### THE PROBLEM
Begin with the line containing "Instruction: Expand the" and end with the last line of the data below; return those lines exactly, and only those.

[MATERIAL SUPPLIED Boundary: Start]

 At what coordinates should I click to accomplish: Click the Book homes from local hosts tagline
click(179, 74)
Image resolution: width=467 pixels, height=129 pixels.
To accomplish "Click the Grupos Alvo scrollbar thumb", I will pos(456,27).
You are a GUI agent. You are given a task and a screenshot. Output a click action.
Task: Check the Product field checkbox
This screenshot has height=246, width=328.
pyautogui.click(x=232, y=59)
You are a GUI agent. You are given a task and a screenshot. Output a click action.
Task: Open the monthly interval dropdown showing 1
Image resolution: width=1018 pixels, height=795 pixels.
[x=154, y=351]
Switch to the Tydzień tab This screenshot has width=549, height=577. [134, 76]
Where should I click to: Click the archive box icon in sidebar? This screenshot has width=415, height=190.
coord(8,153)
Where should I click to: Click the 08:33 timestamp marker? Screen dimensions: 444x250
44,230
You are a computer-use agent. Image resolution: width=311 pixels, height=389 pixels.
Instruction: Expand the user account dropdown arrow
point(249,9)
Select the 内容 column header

[MATERIAL SUPPLIED Boundary: End]

### ANSWER SECTION
Instruction: Expand the user account dropdown arrow
point(249,9)
Select the 内容 column header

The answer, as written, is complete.